Frontiers in Veterinary Science 2025
Yero S. Ndiaye, Peter Cramton, Chavdar Chernev, Axel Ockenfels, Tobias Schwarz
Background
Artificial intelligence (AI) is increasingly being used in veterinary radiology to supplement human expertise and improve diagnostic efficiency. This study aimed to compare the performance of a commercially available AI radiology software (SignalRAY®) with board-certified veterinary radiologists in interpreting canine and feline radiographs. The researchers sought to determine whether AI could match the diagnostic accuracy of human radiologists and identify cases where AI performs best.
Methods
Fifty anonymized radiographic studies from dogs and cats were evaluated by 11 board-certified veterinary radiologists and processed using the AI software. The AI system classified findings as normal or abnormal, and its results were compared with human radiologists' reports. Diagnostic performance metrics, including accuracy, sensitivity, and specificity, were calculated. Additionally, cases were categorized by ambiguity to assess AI performance in different diagnostic scenarios.
Results
AI performed comparably to the best radiologist in overall accuracy and outperformed the median radiologist. AI demonstrated higher specificity than human radiologists, meaning it was better at confirming normal findings. However, it had lower sensitivity, making it less effective at detecting abnormalities. In high-ambiguity cases, AI maintained a high accuracy but struggled with abnormal findings, while in low-ambiguity cases, AI performed exceptionally well.
Limitations
The study included a relatively small number of radiographic cases and did not assess AI's ability to provide differential diagnoses. The consensus of human observers was used as the "ground truth," which may introduce bias, especially in cases with high inter-observer variability. Additionally, the study only evaluated a single AI system, limiting generalizability to other AI tools.
Conclusions
AI software can reliably assist in veterinary radiology and performs best in confirming normal findings and low-ambiguity cases. However, it is less effective at detecting abnormalities and cannot replace human expertise in complex cases. The findings suggest that AI is best used as a complementary tool rather than a replacement for veterinary radiologists.
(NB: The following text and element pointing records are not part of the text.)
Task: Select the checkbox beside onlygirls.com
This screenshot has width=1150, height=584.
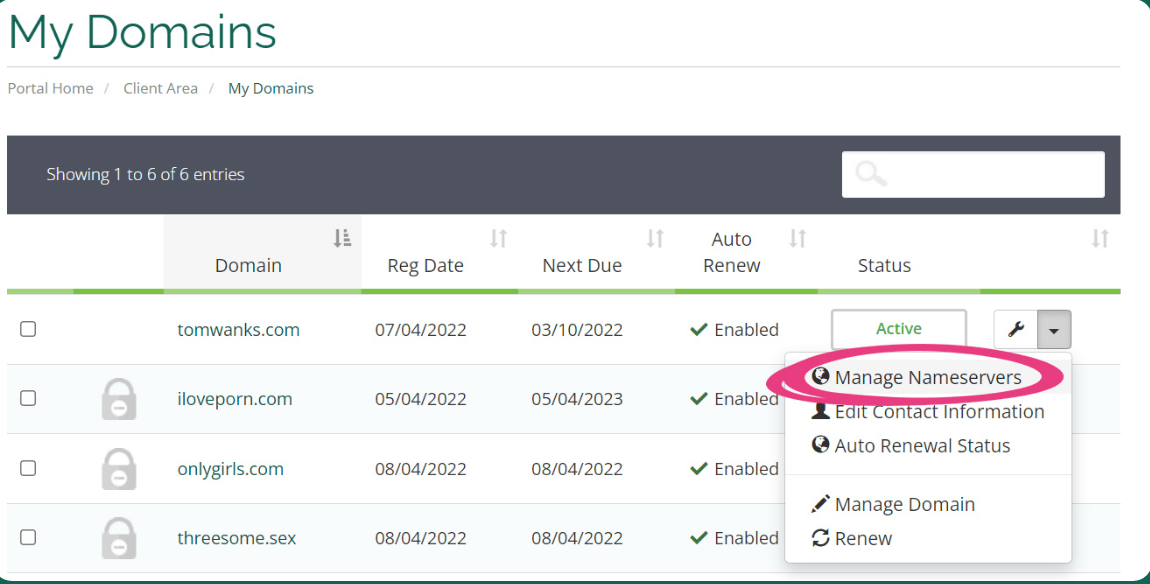Action: pos(27,468)
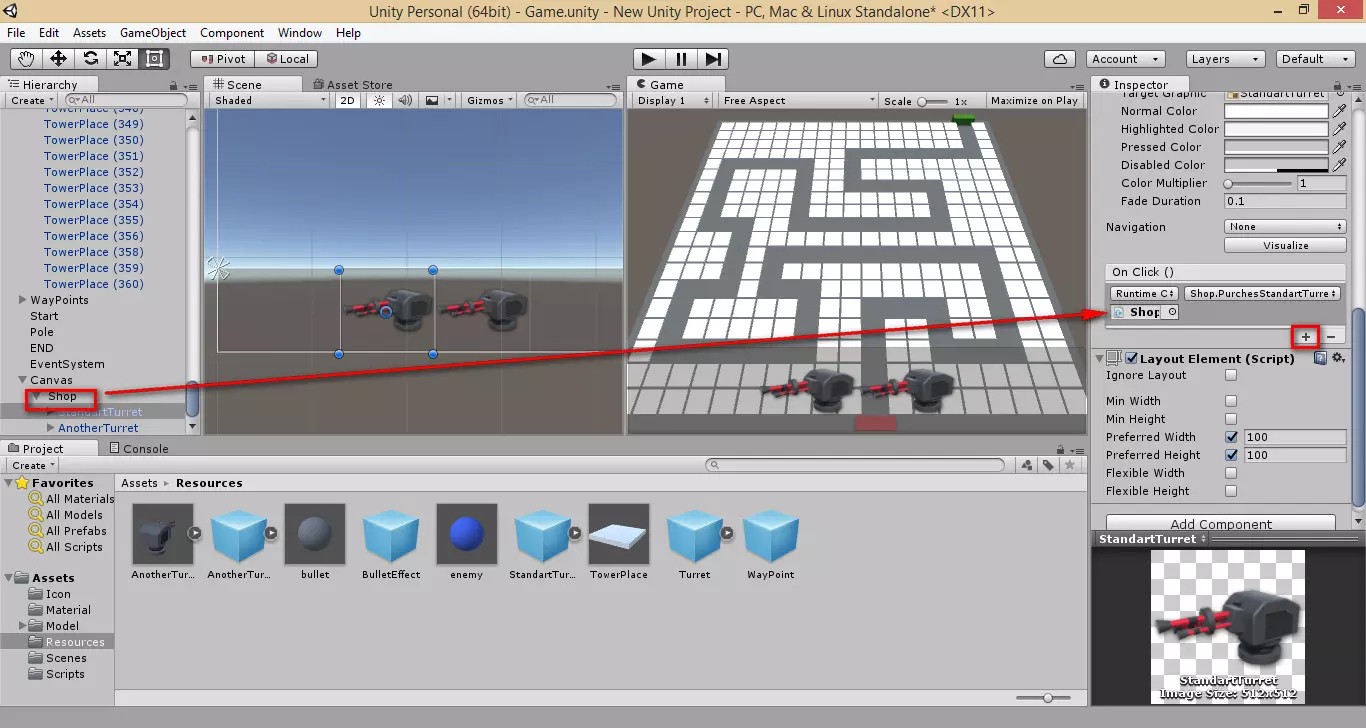
Task: Enable the Min Width checkbox
Action: click(1231, 401)
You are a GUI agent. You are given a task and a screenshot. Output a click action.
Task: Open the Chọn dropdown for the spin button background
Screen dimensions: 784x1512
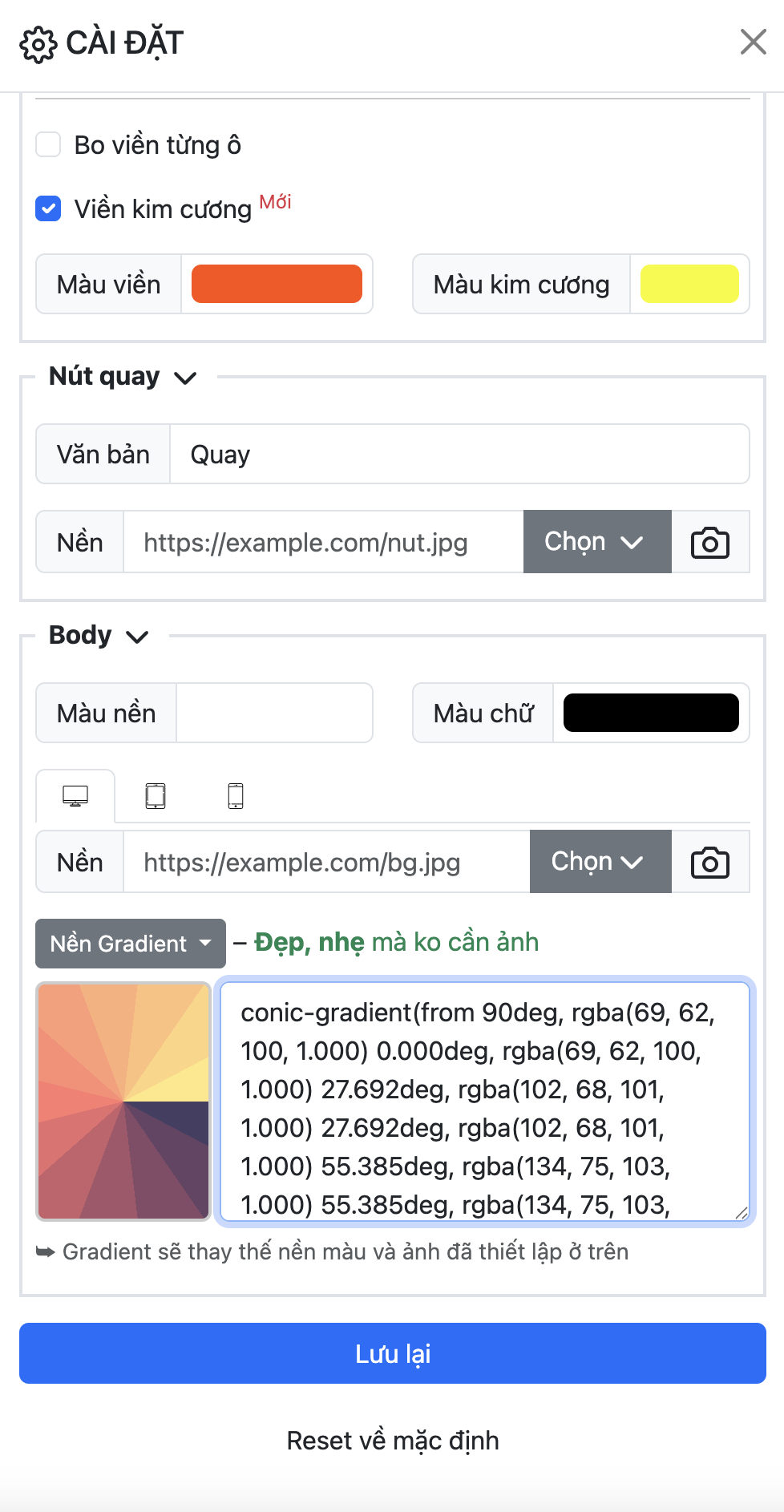coord(596,542)
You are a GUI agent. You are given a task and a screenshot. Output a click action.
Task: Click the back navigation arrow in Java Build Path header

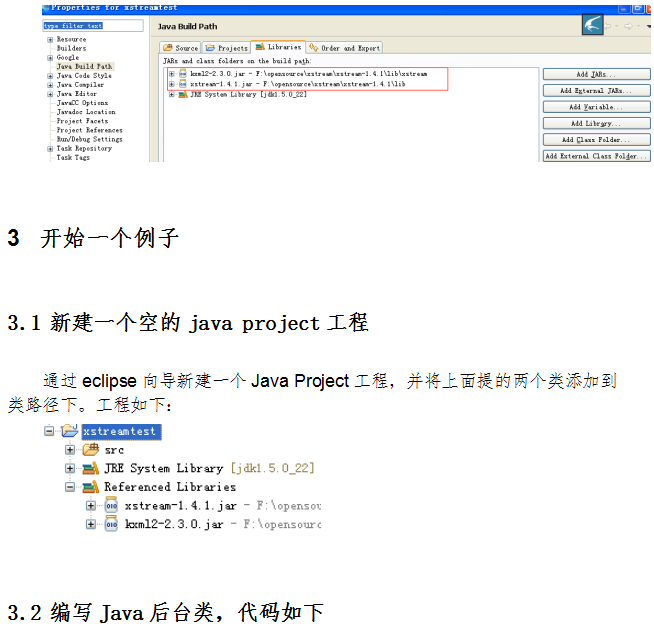click(x=606, y=25)
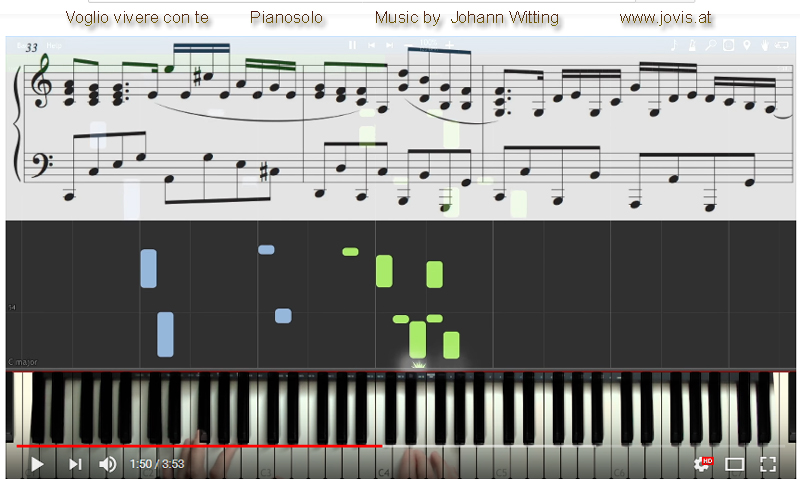Open the HD settings gear
The image size is (800, 479).
point(703,464)
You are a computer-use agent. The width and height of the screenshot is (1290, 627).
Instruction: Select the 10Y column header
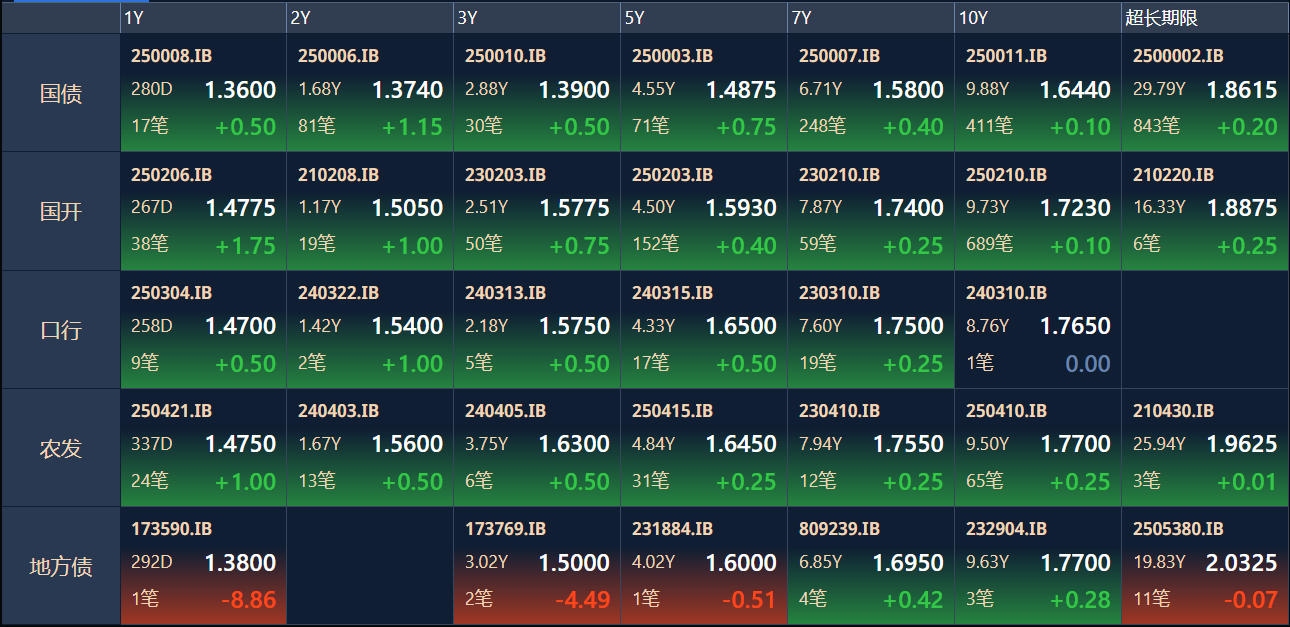(1037, 18)
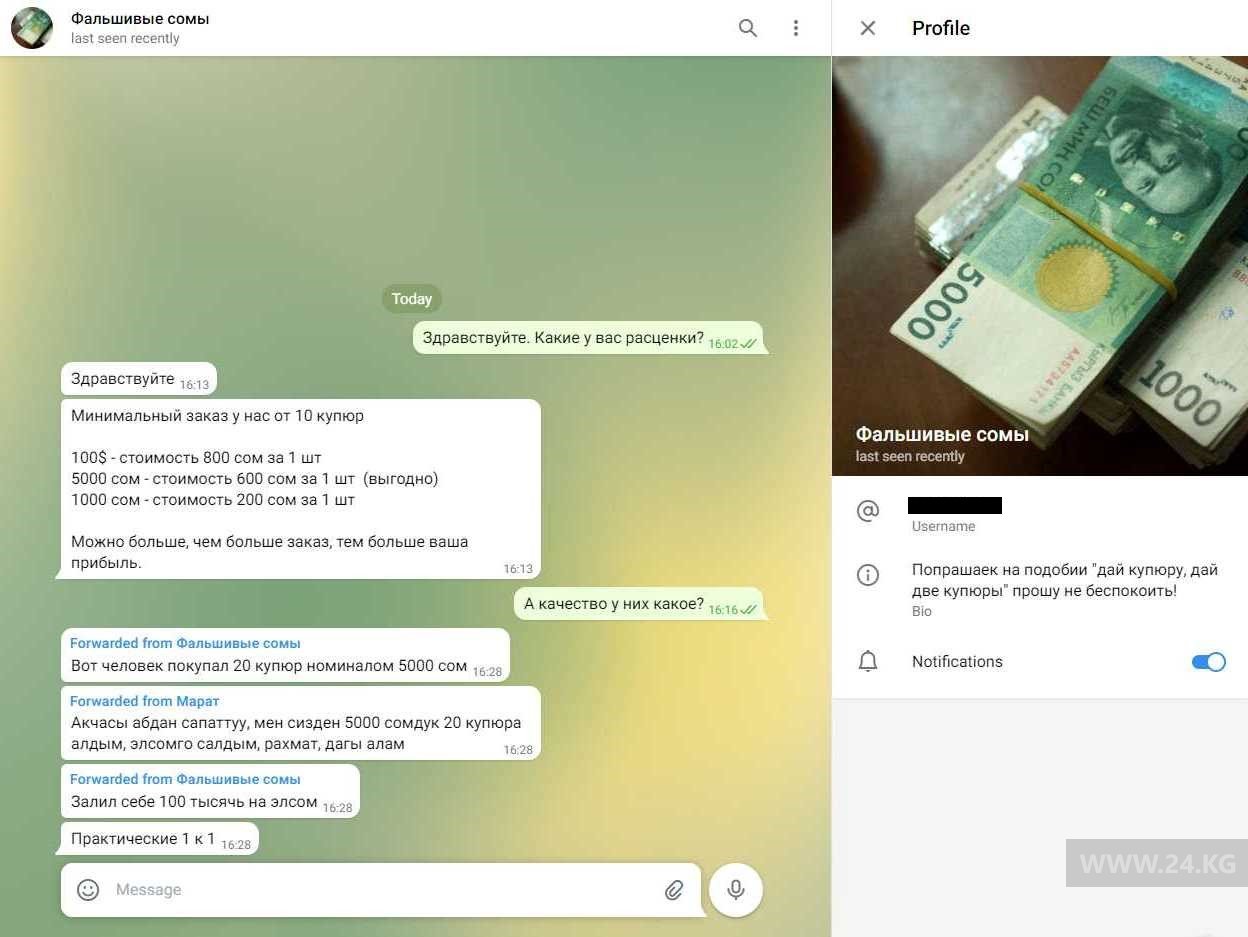Image resolution: width=1248 pixels, height=937 pixels.
Task: Close the Profile panel
Action: click(x=868, y=28)
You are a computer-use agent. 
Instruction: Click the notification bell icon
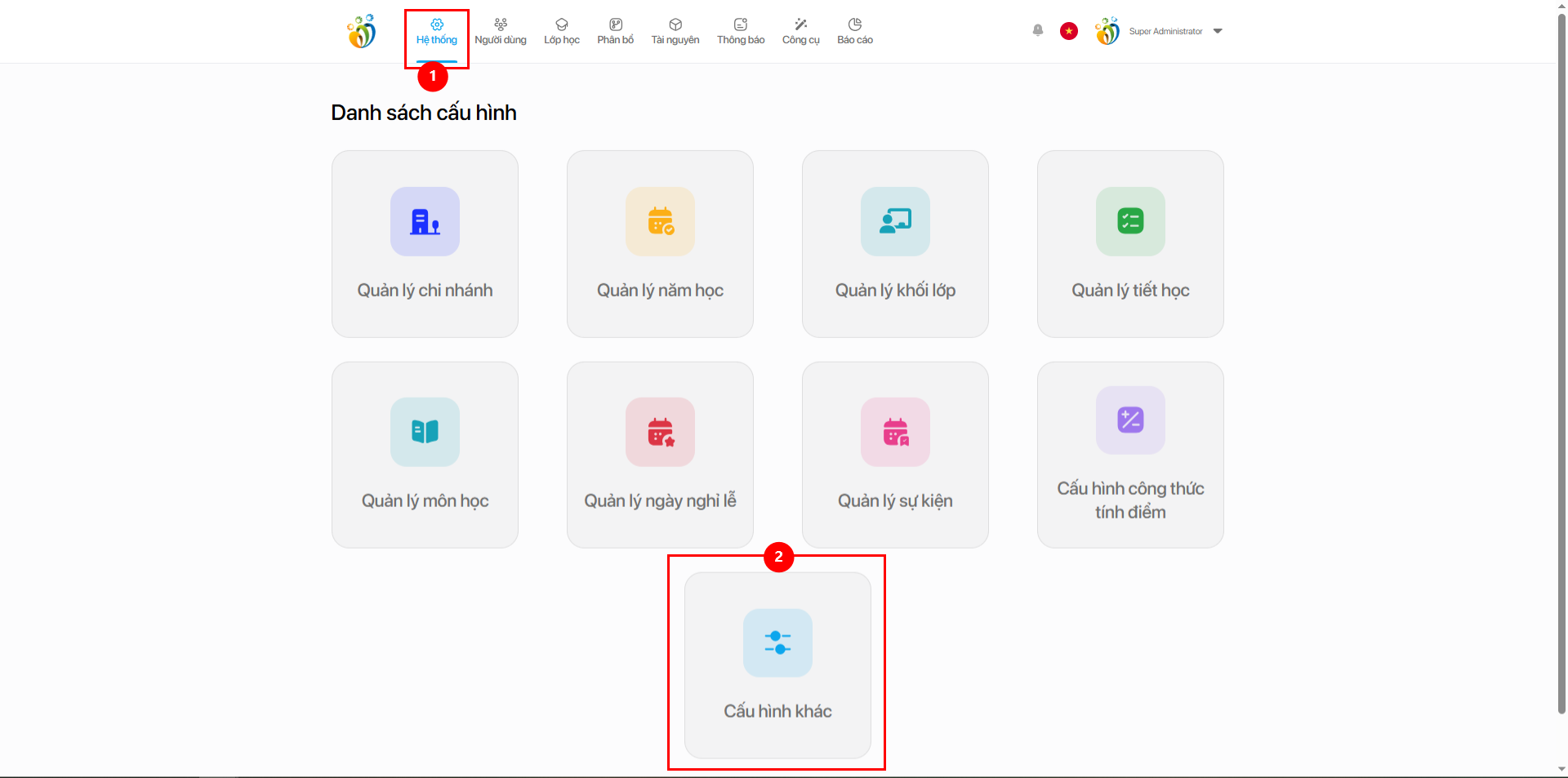(x=1037, y=31)
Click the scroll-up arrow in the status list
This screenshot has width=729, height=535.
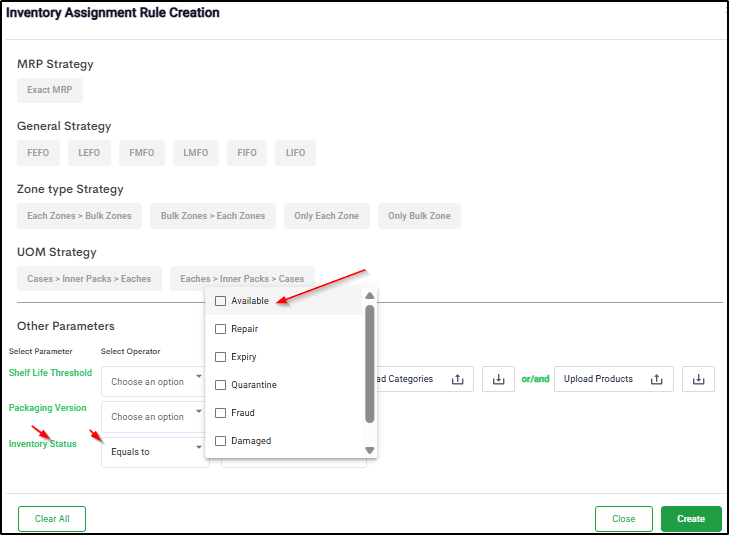369,296
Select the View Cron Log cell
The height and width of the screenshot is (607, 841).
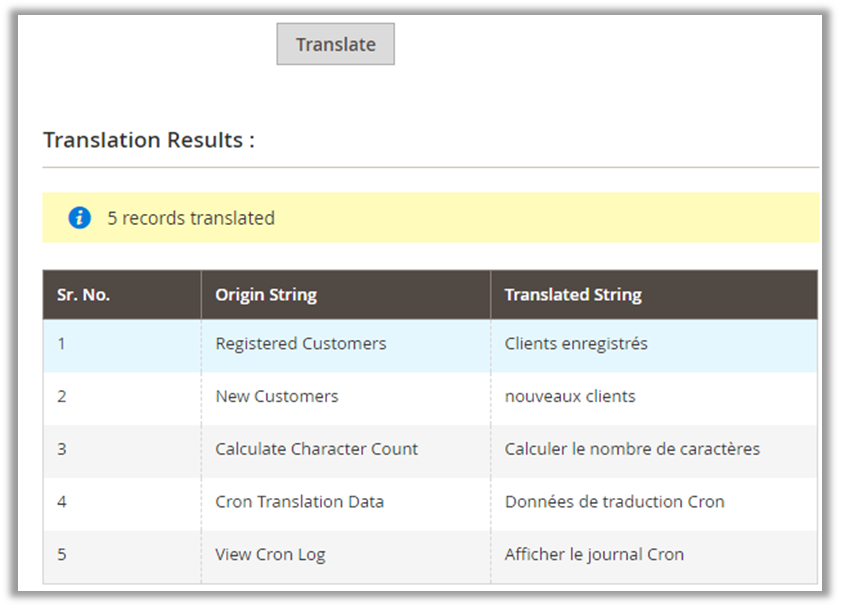click(271, 554)
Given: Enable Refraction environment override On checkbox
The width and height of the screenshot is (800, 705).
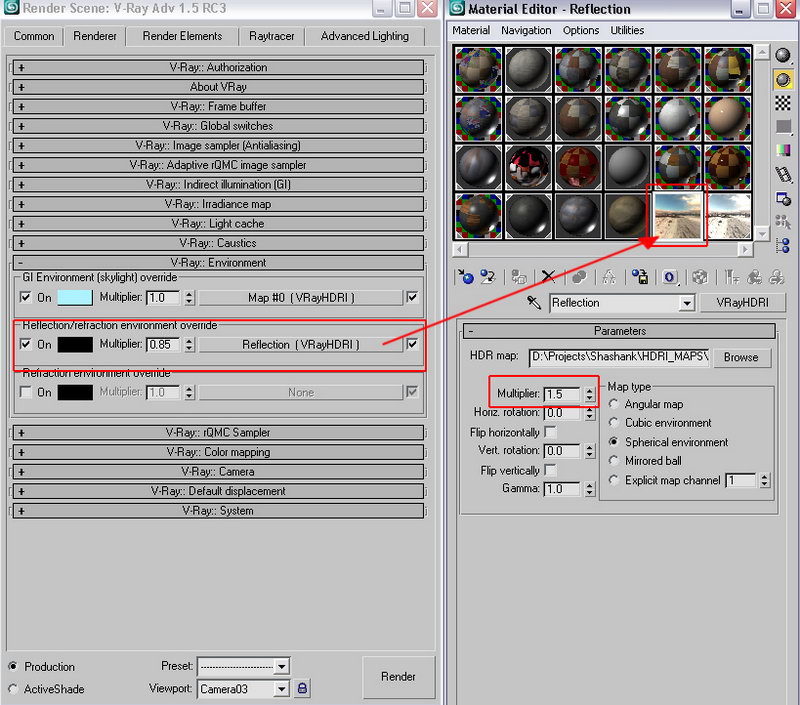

Example of a case with high-ambiguity radiographic findings. In this abdominal radiographic study [(A) right lateral, (B) left lateral radiograph] of a 7-year-old Golden retriever with stage 5 lymphoma presenting for vomiting. A wide range of radiographic findings were identified by human observers, including a perisplenic soft tissue opacity or mass (observer 1, 2, and 5, blue arrows), small intestinal granular material (observer 1, 3, and 5, arrowhead), and colonic gas distension (observers 1, 2, and 5, red arrow), whereas observer 4 and the AI observer did not report any of these findings.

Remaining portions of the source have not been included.